# EXERCISE REQUIREMENTS
An exact copy of the lines from the one containing "Where should I click to: Expand" through the last line below is required; include both of those lines and no others.

# SUPPLIED RECORDS
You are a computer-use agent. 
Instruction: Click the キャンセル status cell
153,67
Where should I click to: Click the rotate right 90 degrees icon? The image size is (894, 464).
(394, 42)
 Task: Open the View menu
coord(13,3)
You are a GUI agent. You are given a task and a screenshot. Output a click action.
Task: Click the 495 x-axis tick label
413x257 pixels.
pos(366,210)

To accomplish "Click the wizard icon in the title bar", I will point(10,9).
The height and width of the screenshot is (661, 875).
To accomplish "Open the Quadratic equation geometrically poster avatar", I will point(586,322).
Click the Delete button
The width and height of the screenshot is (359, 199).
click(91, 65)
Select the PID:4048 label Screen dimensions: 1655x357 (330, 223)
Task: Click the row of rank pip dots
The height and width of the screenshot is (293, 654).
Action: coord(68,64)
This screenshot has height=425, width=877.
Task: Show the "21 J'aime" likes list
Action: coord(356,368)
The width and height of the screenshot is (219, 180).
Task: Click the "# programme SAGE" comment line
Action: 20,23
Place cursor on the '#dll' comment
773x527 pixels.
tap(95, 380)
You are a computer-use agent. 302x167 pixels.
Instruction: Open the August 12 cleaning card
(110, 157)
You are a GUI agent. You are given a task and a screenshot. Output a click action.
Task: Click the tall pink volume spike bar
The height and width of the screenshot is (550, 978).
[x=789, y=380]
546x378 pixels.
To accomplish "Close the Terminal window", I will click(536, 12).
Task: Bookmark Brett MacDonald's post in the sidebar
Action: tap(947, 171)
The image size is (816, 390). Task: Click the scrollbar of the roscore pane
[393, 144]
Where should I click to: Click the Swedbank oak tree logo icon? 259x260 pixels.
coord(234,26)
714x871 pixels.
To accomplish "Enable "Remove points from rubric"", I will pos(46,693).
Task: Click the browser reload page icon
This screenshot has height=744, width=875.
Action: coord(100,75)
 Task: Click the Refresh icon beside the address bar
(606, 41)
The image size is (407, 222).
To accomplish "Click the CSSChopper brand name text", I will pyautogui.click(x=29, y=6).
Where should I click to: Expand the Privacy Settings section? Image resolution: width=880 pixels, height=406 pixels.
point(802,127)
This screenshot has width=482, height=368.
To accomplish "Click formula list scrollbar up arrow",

# YOUR RESPONSE
Where should I click to: Expand the Privacy Settings section? Image resolution: width=880 pixels, height=406 pixels.
point(802,127)
This screenshot has width=482, height=368.
To accomplish "Click formula list scrollbar up arrow",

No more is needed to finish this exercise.